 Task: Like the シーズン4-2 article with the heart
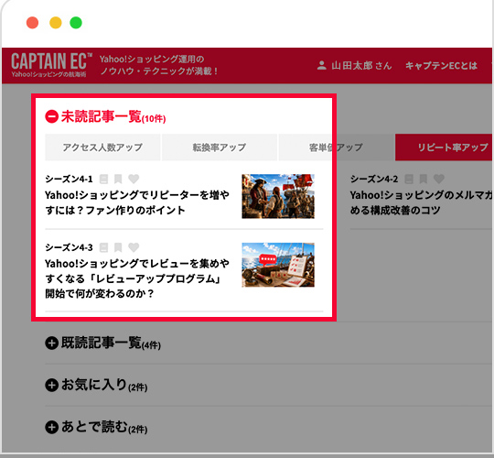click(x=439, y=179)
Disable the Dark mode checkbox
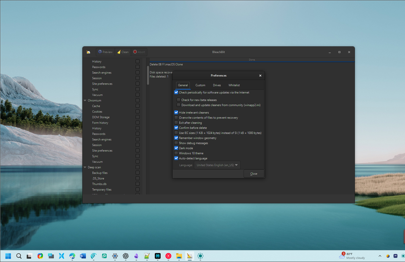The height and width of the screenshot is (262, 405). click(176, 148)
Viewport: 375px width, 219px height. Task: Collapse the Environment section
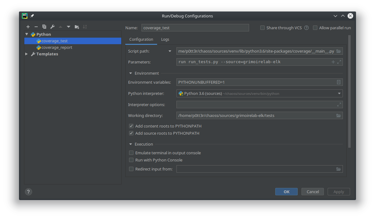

• Exercise brief:
Begin at the line with "Disable the Dark mode checkbox" and end at the last line of the data above. Reproduce those lines exactly, but not the pictures.

• Solution:
Disable the Dark mode checkbox
The height and width of the screenshot is (262, 405). click(176, 148)
Viewport: 375px width, 219px height. Task: Collapse the Environment section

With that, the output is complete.